Ese cálculo dejó al gabinete en una posición delicada. El ejército exige ampliar la base de reclutamiento de inmediato para evitar vacíos operativos. La coalición necesita conservar el respaldo de sus socios religiosos para sostener sus 64 escaños. La tensión entre ambas necesidades convirtió el problema militar en una crisis institucional. La advertencia de Zamir, en ese contexto, funciona como un mensaje al poder político: la continuidad de la guerra y la viabilidad de ciertos objetivos militares ya no dependen solo de estrategia o armamento, sino de una decisión legislativa sobre quién debe cargar con el costo del servicio.

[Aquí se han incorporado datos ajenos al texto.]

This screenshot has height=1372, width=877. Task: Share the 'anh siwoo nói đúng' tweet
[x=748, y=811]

La desigualdad en el reparto de esa carga aparece como uno de los puntos más sensibles. La presión social creció entre sectores seculares y nacional-religiosos que ven a sus reservistas regresar una y otra vez al servicio mientras miles de jóvenes ultraortodoxos permanecen fuera del sistema. Esa fractura afecta cohesión social, legitimidad política y capacidad de movilización futura.

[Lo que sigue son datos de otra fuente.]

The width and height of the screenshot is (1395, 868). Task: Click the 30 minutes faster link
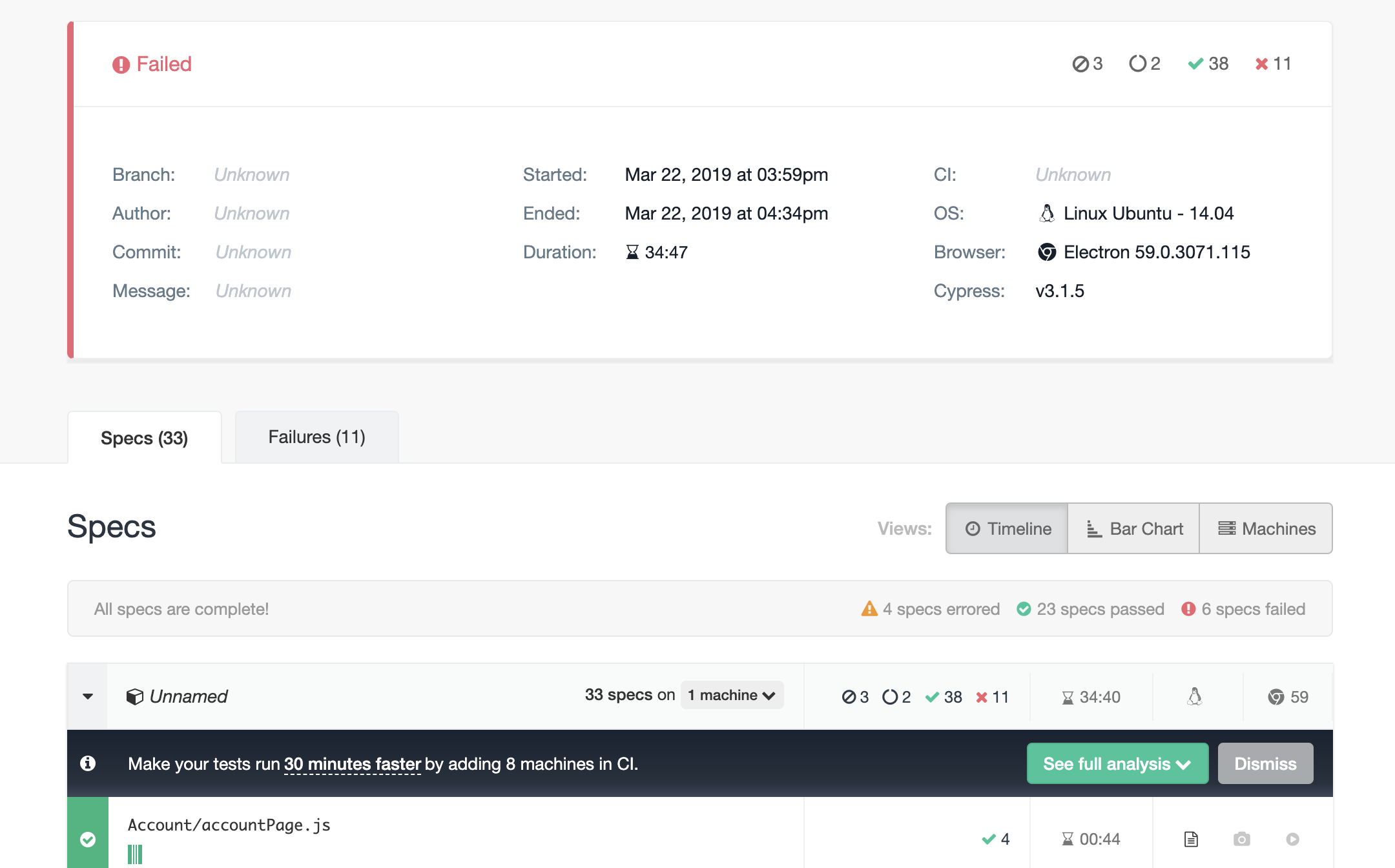tap(351, 763)
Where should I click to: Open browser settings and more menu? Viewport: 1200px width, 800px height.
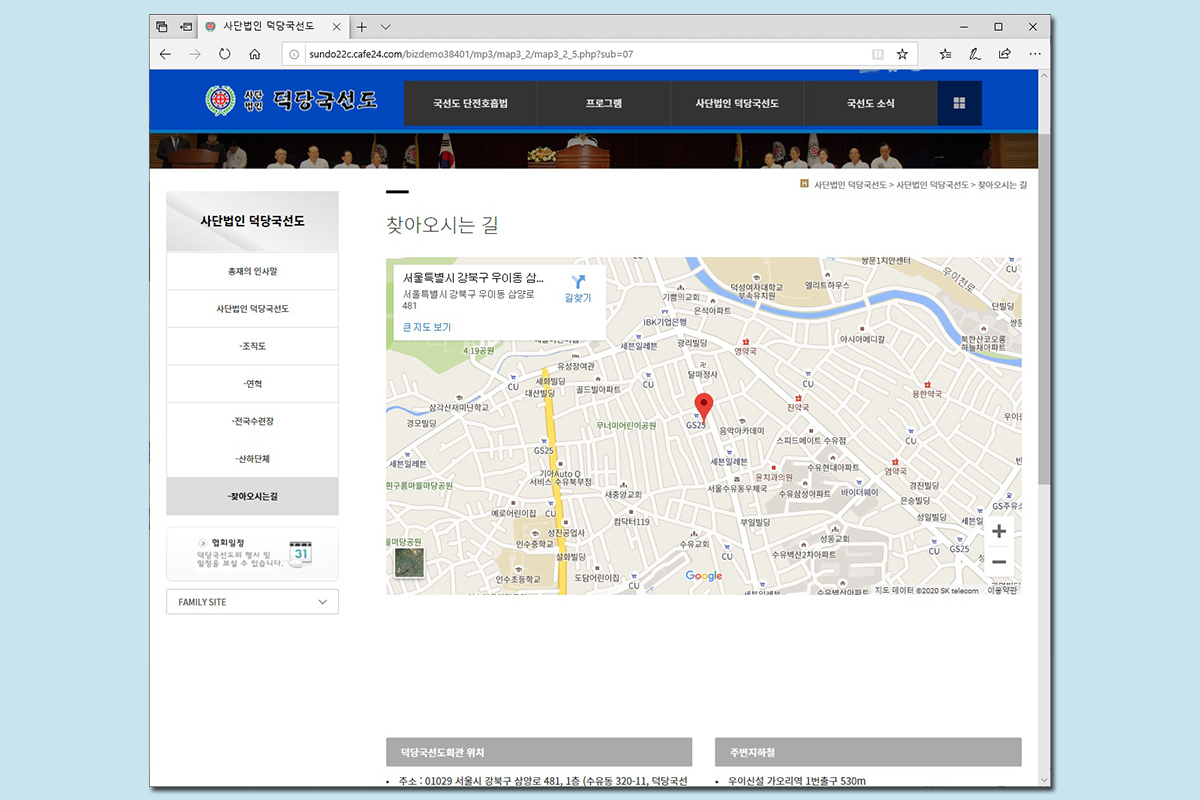point(1034,54)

Frente a esa situación, el gobierno discute tres rutas. La primera es una compensación presupuestaria para contener el malestar de los partidos ultraortodoxos. En esa línea, se aprobó una transferencia superior a 1,600 millones de dólares, equivalentes a 5 mil millones de shekels, para instituciones religiosas y asentamientos dentro del presupuesto de 2026. La segunda opción es un modelo de reclutamiento selectivo, enfocado en quienes no estén estudiando activamente, con una meta estimada de entre 3 mil y 5 mil jóvenes, además de la creación de unidades especiales con condiciones religiosas estrictas. La tercera es una estrategia de dilación política, atribuyendo la falta de avances a obstáculos legales y judiciales, con el objetivo de ganar tiempo hasta la aprobación del presupuesto de defensa.

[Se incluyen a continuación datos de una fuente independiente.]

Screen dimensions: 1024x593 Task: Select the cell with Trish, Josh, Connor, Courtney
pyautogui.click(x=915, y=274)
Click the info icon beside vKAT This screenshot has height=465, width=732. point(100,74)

En paralelo, el gabinete prepara un paquete de emergencia para después de las festividades de abril. Ese plan incluye el regreso del servicio obligatorio masculino de 30 a 36 meses, una ley de reserva con compensación económica equivalente al 200 % del salario base y la elevación de la edad de exención para reservistas especializados de 40 a 45 o 50 años, dependiendo del rol.
Estas medidas muestran que el gobierno intenta reforzar la estructura existente antes que resolver de fondo la disputa sobre igualdad en el reclutamiento. Eso tiene una implicación inmediata: la carga seguiría recayendo principalmente sobre quienes ya están dentro del sistema. La oposición ya reaccionó en esa dirección. Yair Lapid, Benny Gantz y Gadi Eisenkot rechazaron cualquier extensión del servicio para quienes ya sirven si no se incorpora también un reclutamiento más equitativo para los ultraortodoxos. Esa coincidencia opositora amplía el costo político del inmovilismo oficial.
La dimensión externa vuelve la crisis todavía más delicada. Israel se encuentra en medio de la llamada Operación León Rugiente contra Irán y sus aliados, con despliegues activos en varios frentes a la vez. La guerra multifrente hace que el déficit de soldados no sea una cuestión abstracta. Si las FDI reducen presencia en alguno de esos escenarios, el efecto no sería solo administrativo: alteraría la postura militar de Israel en pleno conflicto regional.
Lo que sigue dependerá de la capacidad del gobierno para resolver en semanas, no en meses, el choque entre necesidad militar y supervivencia política. Si no hay acuerdo sobre reclutamiento, extensión del servicio y protección a reservistas, el costo puede trasladarse del terreno legislativo al operativo. La advertencia del alto mando dejó claro que la crisis ya no está en fase de prevención. Se convirtió en una prueba directa para la relación entre guerra, coalición y capacidad del Estado israelí para sostener ambas al mismo tiempo.